Re: RFC: Logging plan of the running query - Mailing list pgsql-hackers

From torikoshia
Subject Re: RFC: Logging plan of the running query
Date
Msg-id 9886a201a5da64eab1472db6c70473a8@oss.nttdata.com
Whole thread Raw
In response to Re: RFC: Logging plan of the running query  (Robert Haas <robertmhaas@gmail.com>)
Responses Re: RFC: Logging plan of the running query
List pgsql-hackers
On Wed, Sep 17, 2025 at 12:06 AM Robert Haas <robertmhaas@gmail.com>
wrote:
Thanks for the comments!

> On Tue, Sep 16, 2025 at 9:30 AM torikoshia <torikoshia@oss.nttdata.com>
> wrote:
> > I'm not sure if this is the best approach, but I changed them to log
> > nothing in these cases.
> > In addition to the reason you mentioned, I found that when
> > pg_log_query_plan() is executed repeatedly at very short intervals
> > (e.g., every 0.01 seconds), ereport() could lead to
> > ProcessLogQueryPlanInterrupt() being invoked again inside errfinish via
> > CFI(), which resulted in a stack overflow.

§ MATERIAL PROVIDED:
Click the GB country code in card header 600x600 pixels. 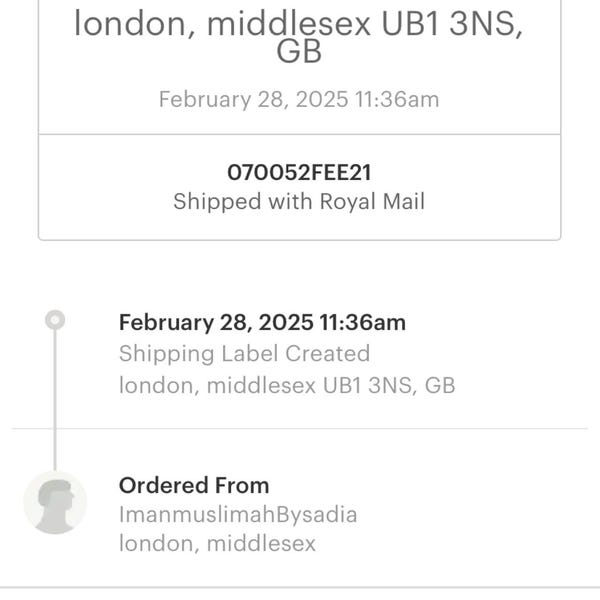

§ REQUIREMENT 1: According to the pgsql-hackers message, what interval is given as an example of calling pg_log_query_plan() repeatedly at very short intervals?
§ REQUIREMENT 2: List every function or macro name that the pgsql-hackers message mentions.
§ REQUIREMENT 3: In the pgsql-hackers message, what problem with ereport() is given as a reason for logging nothing in these cases?

§ WRITTEN SOLUTION 1: Every 0.01 seconds.

§ WRITTEN SOLUTION 2: pg_log_query_plan(), ereport(), ProcessLogQueryPlanInterrupt(), errfinish, CFI()

§ WRITTEN SOLUTION 3: When pg_log_query_plan() was executed repeatedly at very short intervals, ereport() could cause ProcessLogQueryPlanInterrupt() to be invoked again inside errfinish via CFI(). This re-entry resulted in a stack overflow.